An option to tax election is only ever done by a taxpayer in order to produce an input tax benefit that would not be otherwise available without the option.
There is no such thing as an ‘opted property’.
Each taxpayer with an interest in a property (including land as well as buildings) makes his or her own decision as to whether an option is in their best interests. So just because a client has bought a property from Owner A and been charged 20% VAT on the purchase price, this does not mean that the client must also make an option to tax election with HMRC.
Why Would You Opt to Tax ?
The main reason for opting to tax is that VAT on costs e.g. a refurbishment can be recovered whereas without an option the VAT would not be recoverable
Avoiding VAT on a going concern purchase – if a person steps into the shoes of an existing commercial landlord who charges VAT on rental income then as long as certain conditions are met including the incoming purchaser making an option to tax on the property then no VAT is chargeable on the disposal price (this can reduce SDLT costs)
The main disadvantage is that VAT must be charged on the sale or rental of an opted building when the purchaser cannot necessarily recover this VAT.
ABC Accountants Ltd has bought the freehold of offices on the high street for £300,000 + VAT. ABC will only use the premises for its trading purposes as accountants and tax advisers.
In this situation, there is no need for the directors to opt to tax the property because it is wholly used for taxable purposes.
Input tax can be claimed on the property purchase in the same way that the business claims input tax on its telephone bills and stationery costs.

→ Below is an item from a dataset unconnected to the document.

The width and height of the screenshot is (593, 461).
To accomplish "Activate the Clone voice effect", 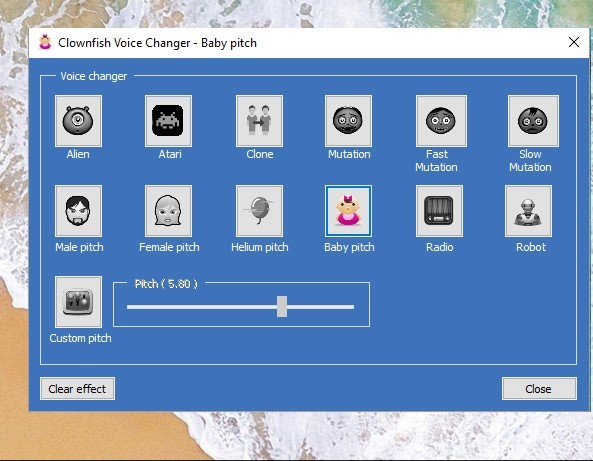I will (259, 121).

John has purchased a commercial property in his SIPP (Self-Invested Pension Scheme) for £500,000 + VAT, which will be rented out to tenants for an annual rent of £20,000
The starting point is that the rental income earned by John will be exempt from VAT. So there is no scope to register the SIPP for VAT and claim input tax.
However, if he made an option to tax election on the building in question (complete form VAT1614A and send it to HMRC) then the rental income would be taxable and input tax recovery is now possible. This is the key principle with an option to tax election, it is always done for an input tax motive.

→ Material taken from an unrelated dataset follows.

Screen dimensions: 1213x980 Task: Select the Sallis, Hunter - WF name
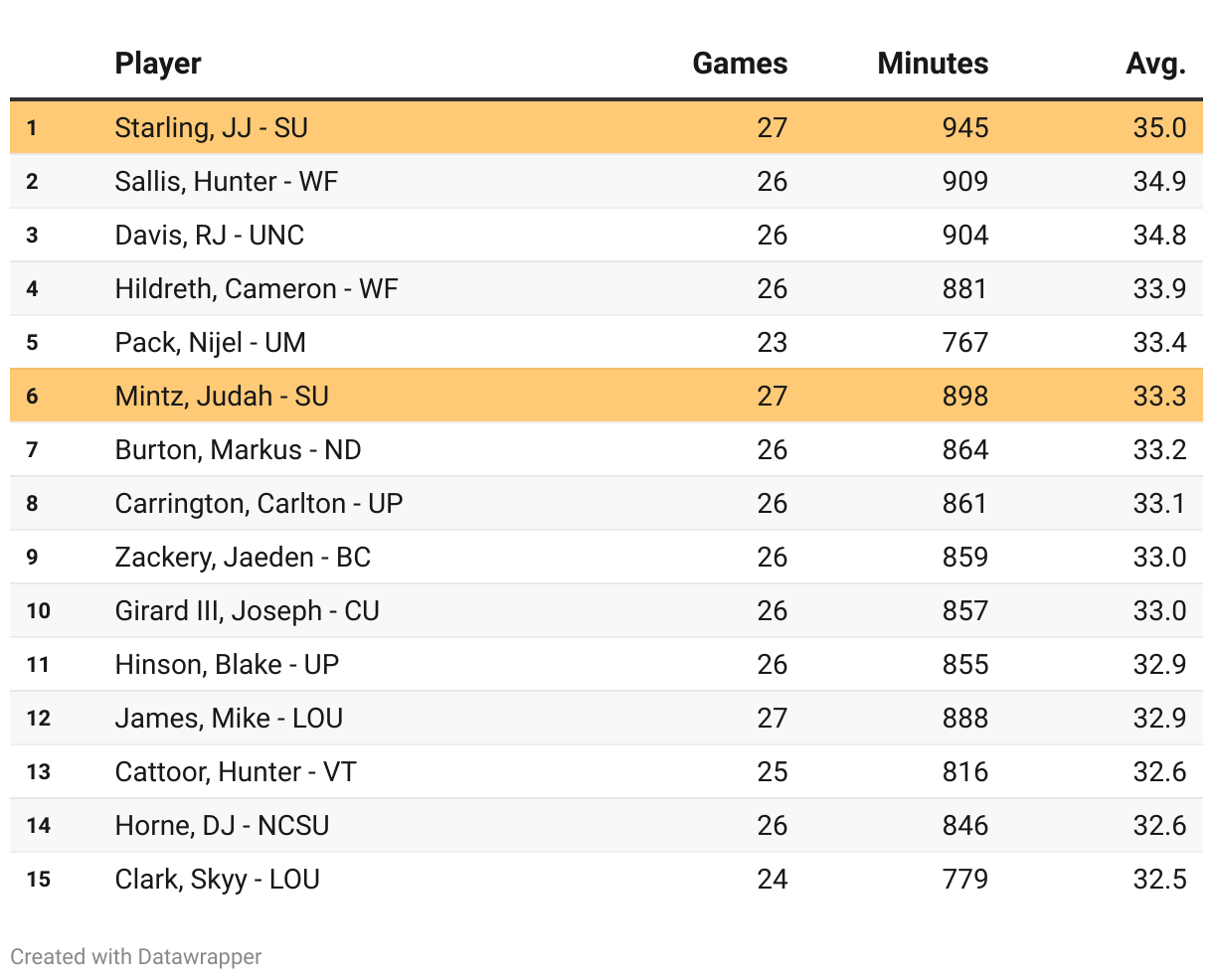pos(226,181)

Condition One - The Relevant Interest Condition
Neither the taxpayer nor any relevant associate connected with the taxpayer has a relevant interest in the building or land at the time when the option is revoked, and
if the taxpayer or a relevant associate of the taxpayer has disposed of such an interest, no supply for the purpose of the charge to VAT in respect of the disposal -
is yet to take place, or
would be yet to take place if one or more conditions (such as the happening of an event or the doing of an act) were to be met.
Condition Two - The Twenty Year Condition
The taxpayer or a relevant associate connected with the taxpayer held a relevant interest in the building or land:
after the time from which the option had effect, and
more than 20 years before the option is revoked.

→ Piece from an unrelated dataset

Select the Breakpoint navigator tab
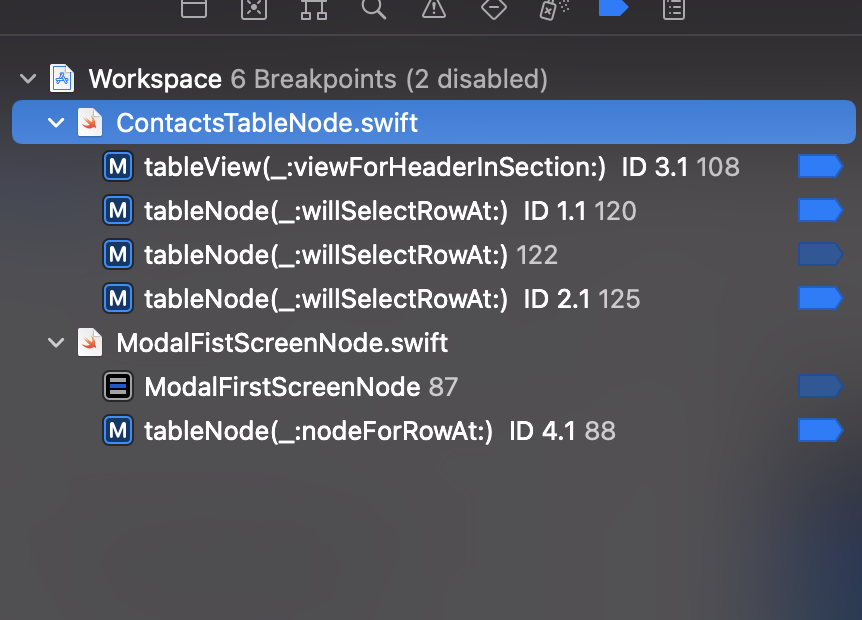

Condition Three - The Capital Item Condition
Any land or building that is subject to the option at the time when it is revoked does not fall, in relation to the taxpayer or a
relevant associate connected with the taxpayer,
for input tax adjustment as a capital item under part 15 of the Value Added Tax Regulations 1995 (adjustments to the deduction of input tax on capital items).
Condition Four - The Valuation Condition
Neither the taxpayer nor any relevant associate connected to the taxpayer has made a supply of a relevant interest in the building or land subject to the option in the 10 years immediately before revocation of the option that:
Was for a consideration that was less than the open market value of that supply, or
Arose from a relevant grant.
Condition Five - The Pre-Payment Condition
No part of a supply of goods or services made for consideration to the taxpayer or a relevant associate connected with the taxpayer before the option is revoked will be attributable to a supply or other use of the land or buildings by the taxpayer more than 12 months after the option is revoked.